Ubah Sampah Jadi Berkah, Profesor ITS Ciptakan Biofuel dari Limbah Plastik

12 Maret 2025

Guru Besar Institut Teknologi Sepuluh Nopember Hendro Juwono. (Foto: Situs web ITS)

Guru Besar Institut Teknologi Sepuluh Nopember (ITS) Prof. Dr. Hendro Juwono M.Si. meneliti tentang degradasi plastik dengan biomassa menjadi biofuel sebagai solusi masalah lingkungan dan energi.

Inovasi ini, dilatarbelakangi oleh meningkatnya jumlah penggunaan plastik di masyarakat yang menciptakan berbagai masalah lingkungan tersendiri.

Plastik terbuat dari polimer sintetis yang ternyata punya kemiripan dengan bahan bakar seperti minyak bumi. Inilah alasan Hendro mengubah plastik menjadi bahan bakar.

Hendro menjelaskan, sumber polimer dibagi menjadi dua, yaitu polimer alam dan sintetis. Polimer alam memiliki sifat yang mudah terdegradasi dan terurai kembali ke alam.

“Polimer alam itu seperti karet, protein, tepung, dan kolagen,” ujar Hendro dikutip dari situs web ITS, Rabu (12/3).

Berbanding terbalik dengan sifat polimer alam, polimer sintetis sulit terdegradasi dan terurai kembali ke alam. Contoh polimer sintetis, yakni polietilen, polipropilen, dan polistiren sebagai bahan baku plastik.

(Foto: Situs web ITS)

 

Tantangan Penelitian

Hendro kemudian melakukan penelitian dengan metode pirolisis, yakni memanaskan polimer plastik tanpa oksigen untuk mengubahnya menjadi bahan bakar.

Hasilnya sangat memuaskan karena bahan bakar yang dihasilkan punya kualitas yang sangat baik, bahkan lebih bagus dari bahan bakar yang biasa kita pakai.

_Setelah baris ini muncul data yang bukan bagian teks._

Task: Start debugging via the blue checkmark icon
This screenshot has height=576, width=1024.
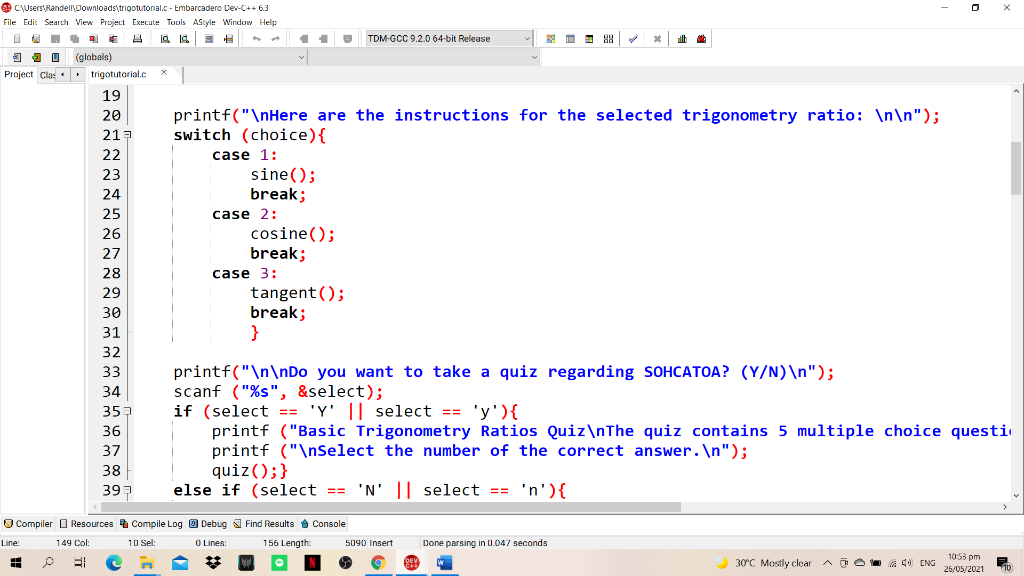Action: (632, 38)
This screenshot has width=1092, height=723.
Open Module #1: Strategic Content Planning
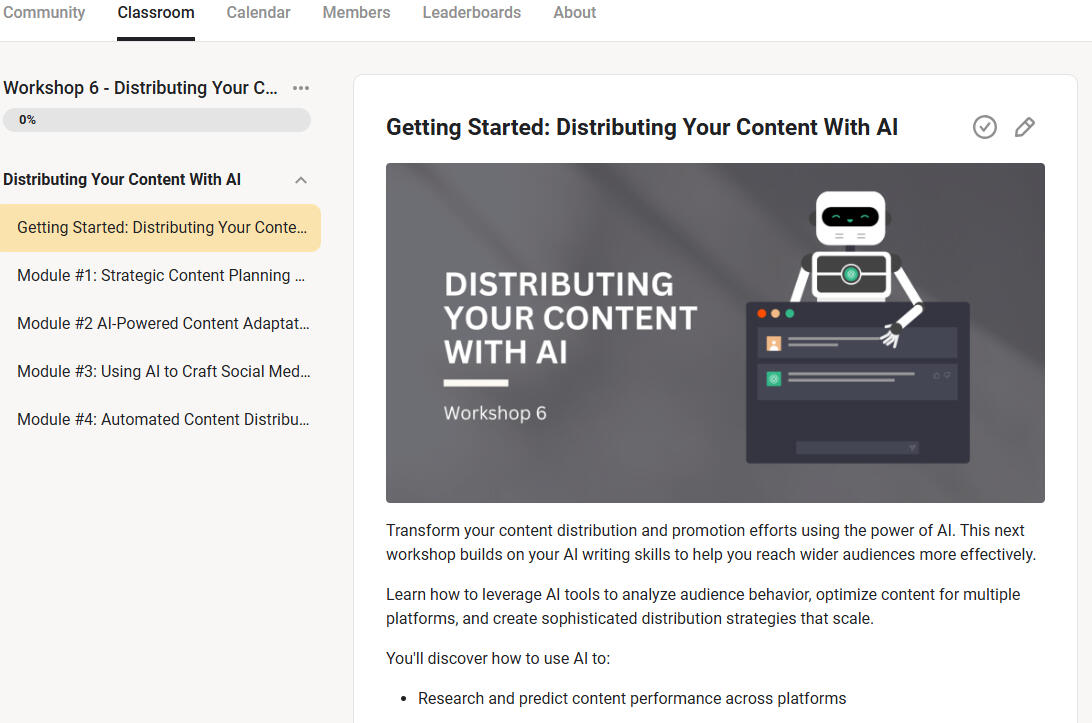(161, 276)
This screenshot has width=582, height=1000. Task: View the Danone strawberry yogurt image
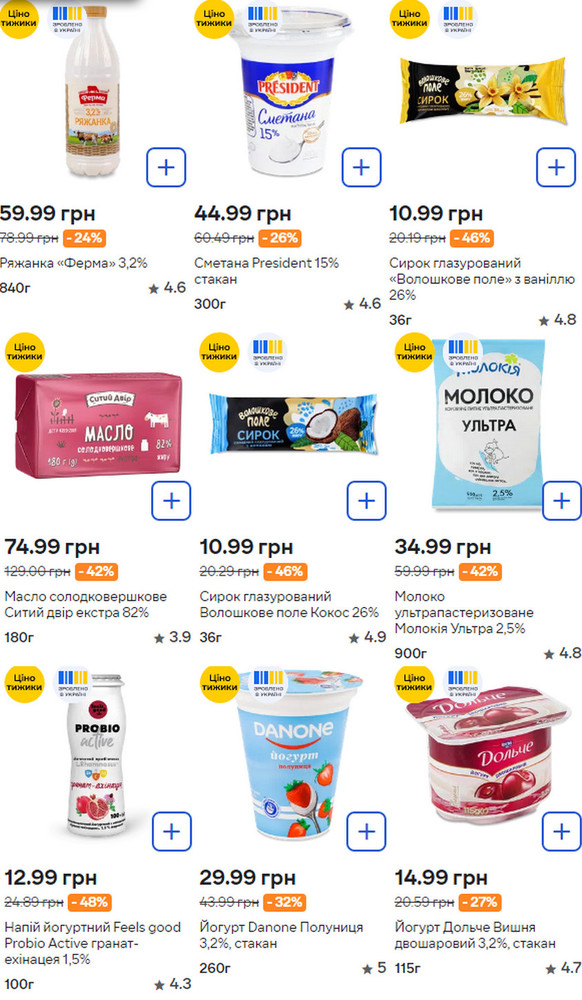[x=295, y=754]
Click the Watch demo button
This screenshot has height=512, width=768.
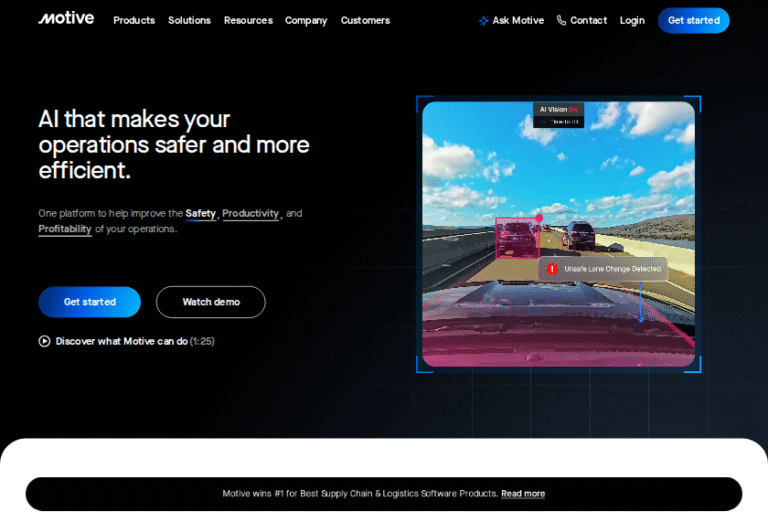pyautogui.click(x=211, y=302)
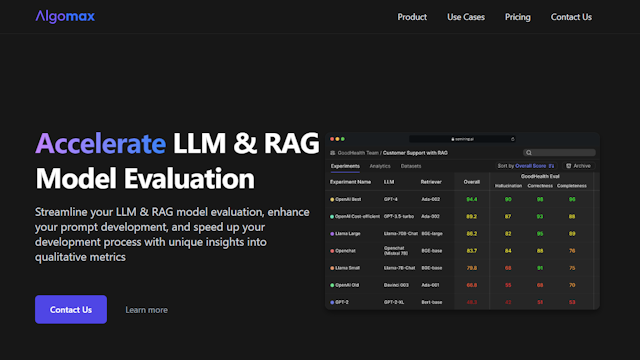640x360 pixels.
Task: Switch to the Analytics tab
Action: point(380,166)
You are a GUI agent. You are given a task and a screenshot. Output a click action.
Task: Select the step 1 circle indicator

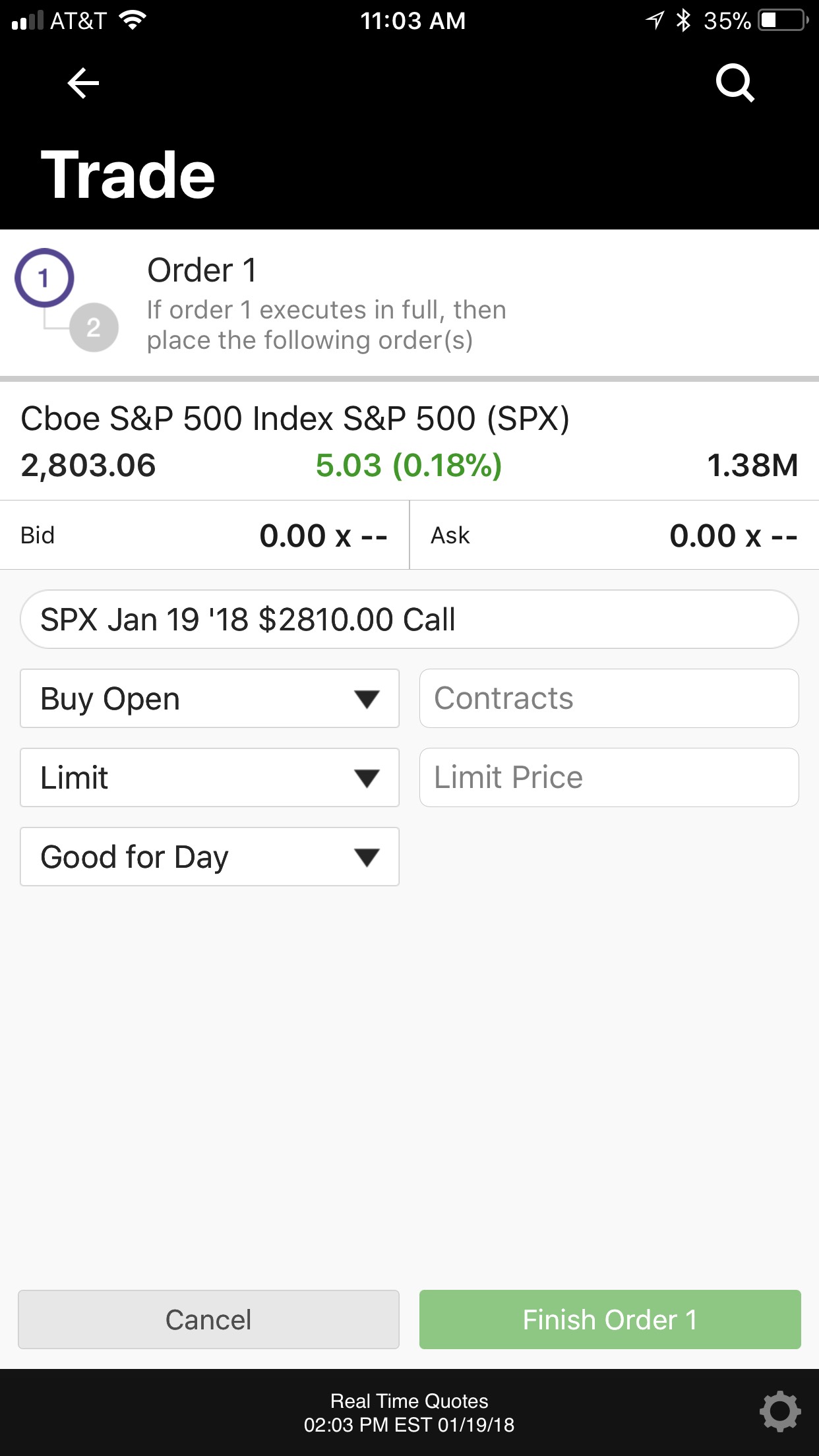44,278
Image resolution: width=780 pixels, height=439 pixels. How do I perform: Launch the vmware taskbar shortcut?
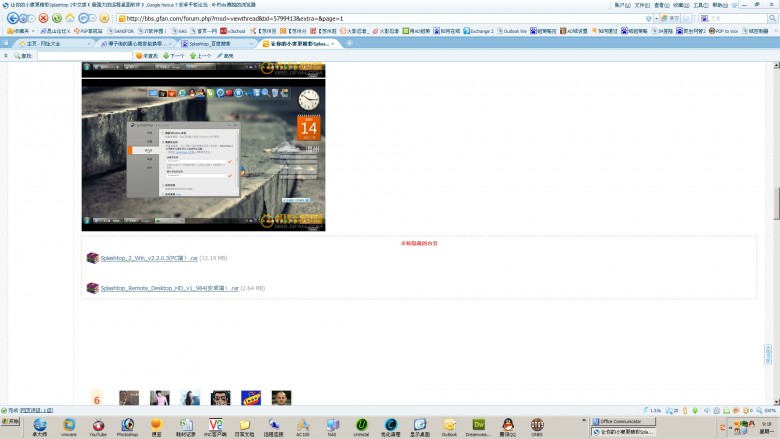(69, 427)
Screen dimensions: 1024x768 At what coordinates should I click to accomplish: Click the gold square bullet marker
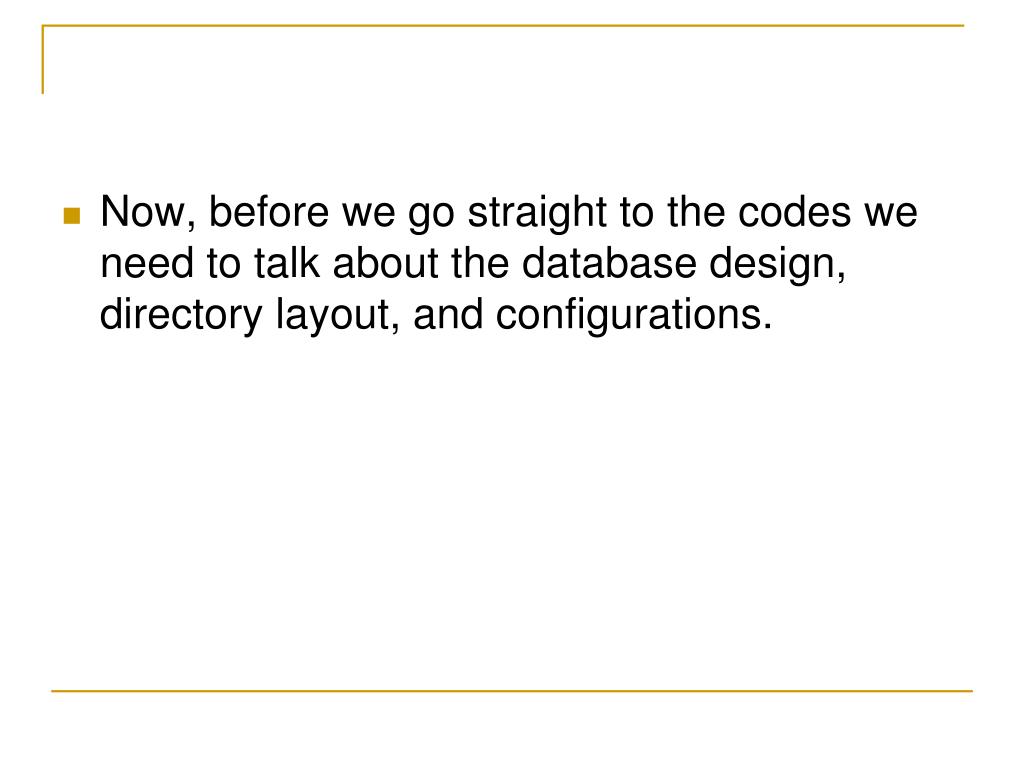72,216
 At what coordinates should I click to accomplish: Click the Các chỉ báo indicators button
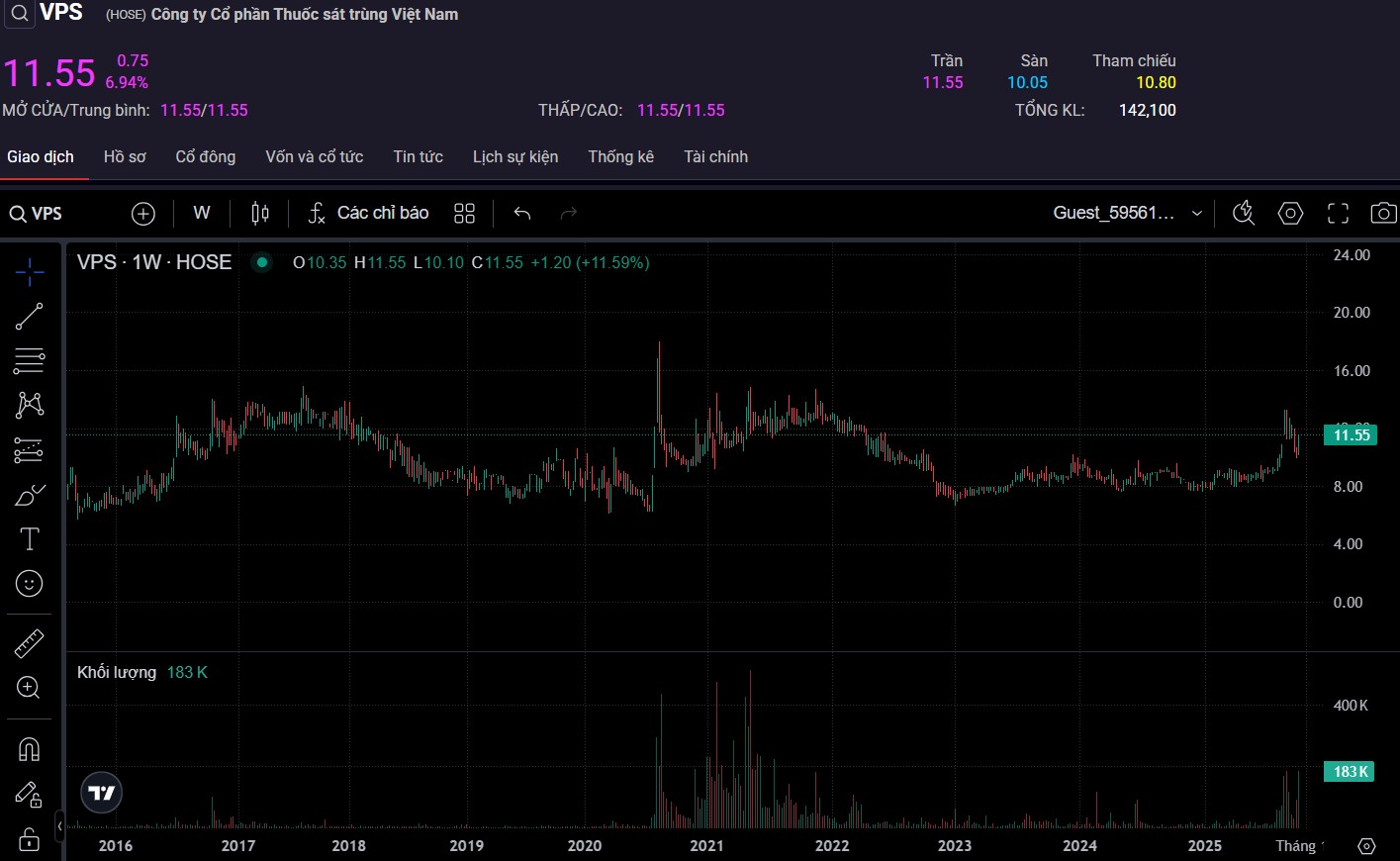[368, 213]
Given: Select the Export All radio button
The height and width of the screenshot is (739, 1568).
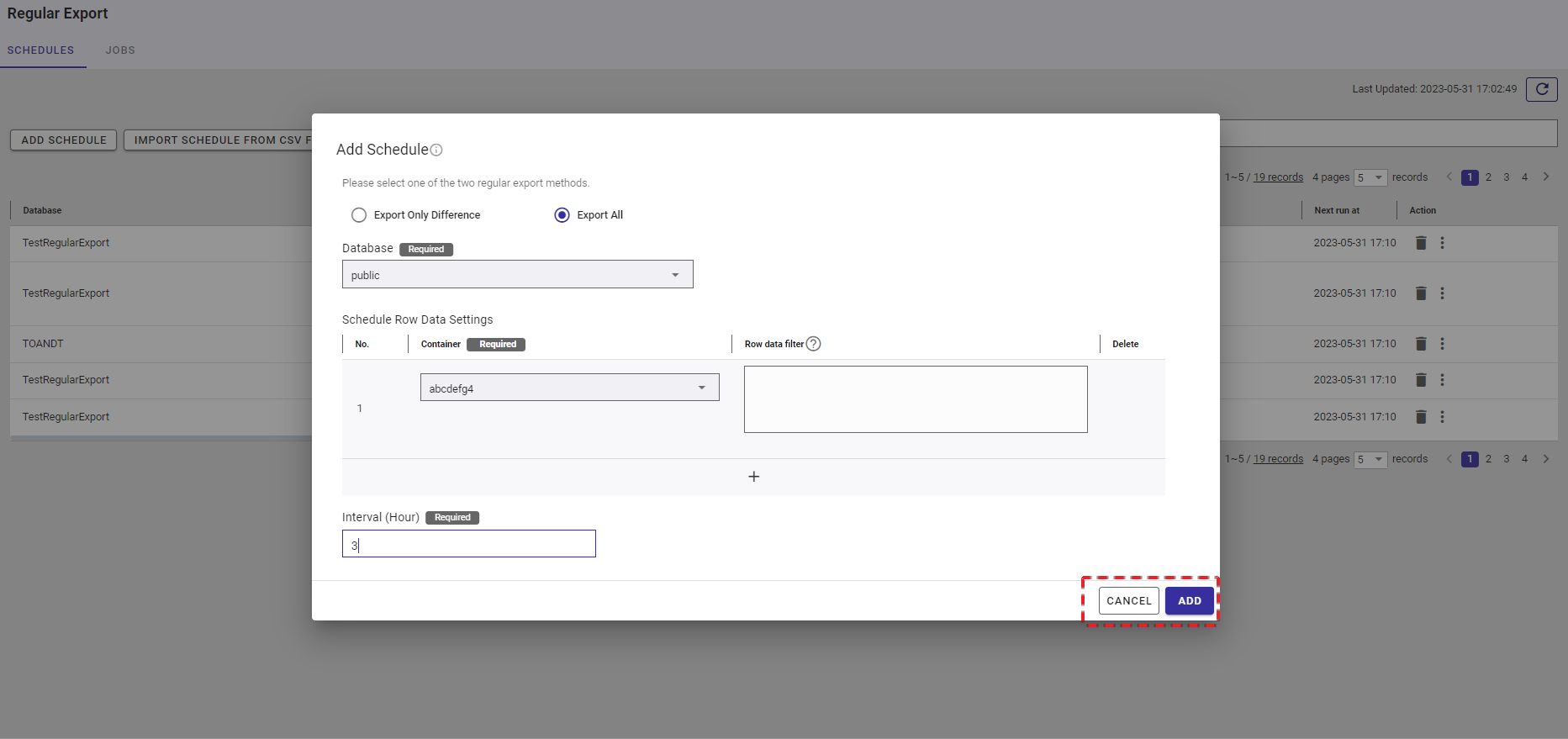Looking at the screenshot, I should pyautogui.click(x=562, y=215).
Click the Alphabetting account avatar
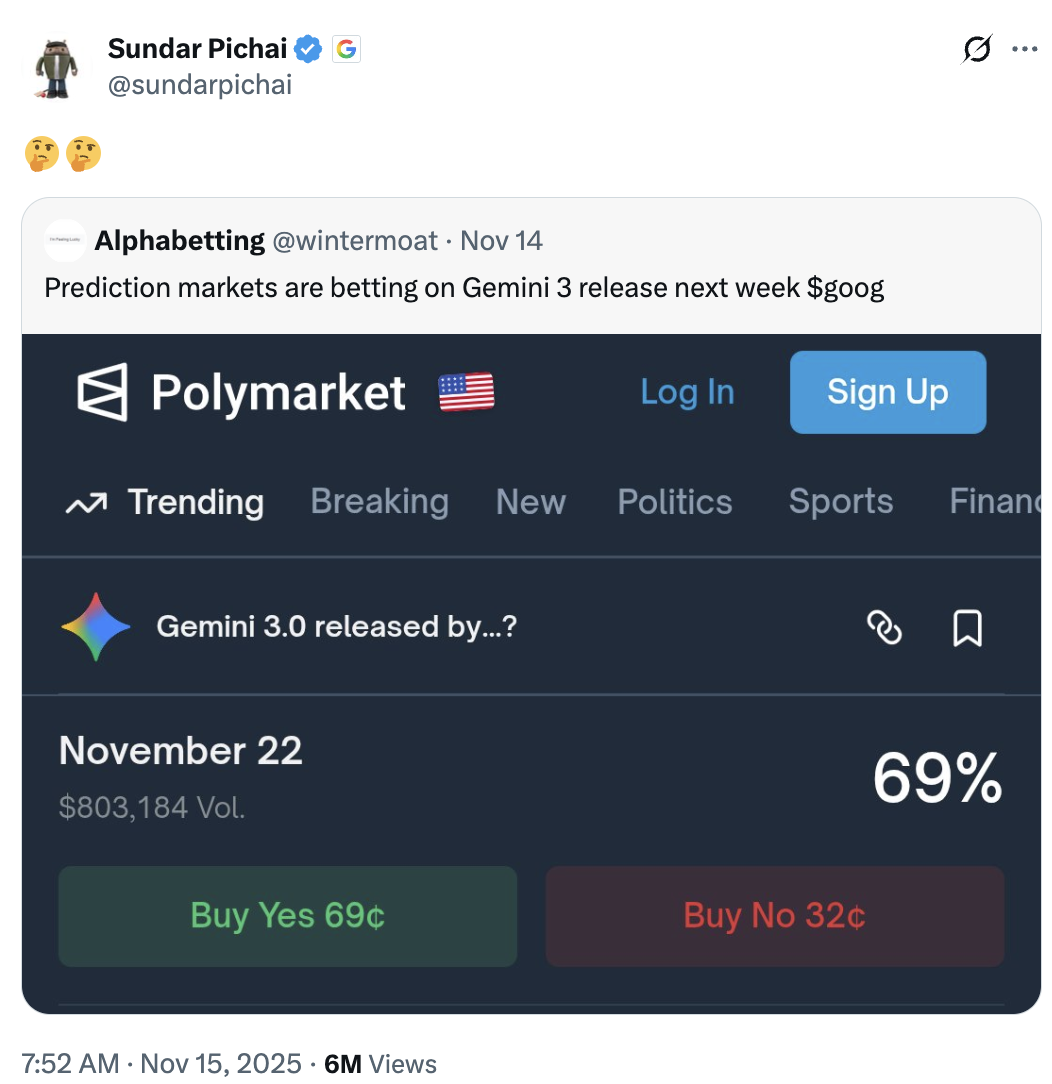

Dalam penelitiannya, plastik yang telah diolah tersebut diuji dan menunjukkan angka Research Octane Number (RON)-nya mencapai nilai 98 hingga 102.

“Angka RON yang muncul menunjukkan kualitas lebih bagus daripada bahan bakar yang sekarang beredar di masyarakat,” kata Hendro.

Meskipun angka RON menunjukkan kualitas bagus, tetapi masih ada kekurangan. Untuk membuat limbah plastik menjadi gasoline, memerlukan suhu sebesar 400 derajat celsius.

Proses pembuatan suhu ini, tentunya memerlukan tegangan listrik yang cukup besar. Sementara itu, untuk biomasa seperti minyak nyamplung, minyak sawit (Crude Palm Oil/CPO), dan minyak jelantah (Waste Cooking Oil/WCO) hanya memerlukan suhu sebesar 250 derajat celcius.

Untuk menghemat energi, Hendro akhirnya mencampurkan biomassa minyak nyamplung, minyak sawit, dan minyak jelantah, sehingga suhu yang dibutuhkan turun menjadi 300 derajat Celcius.

Selain untuk menghemat pengeluaran yang besar, bahan yang dibutuhkan juga lebih murah dan mudah didapatkan.

Hendro berharap, penelitiannya ini bisa membantu mengatasi masalah lingkungan dan energi. Ia juga ingin menginspirasi generasi muda untuk terus berinovasi dan mencari solusi untuk masalah-masalah yang dihadapi dunia.

“Penelitian ini memerlukan kesabaran dan waktu yang cukup lama,” tutup Hendro.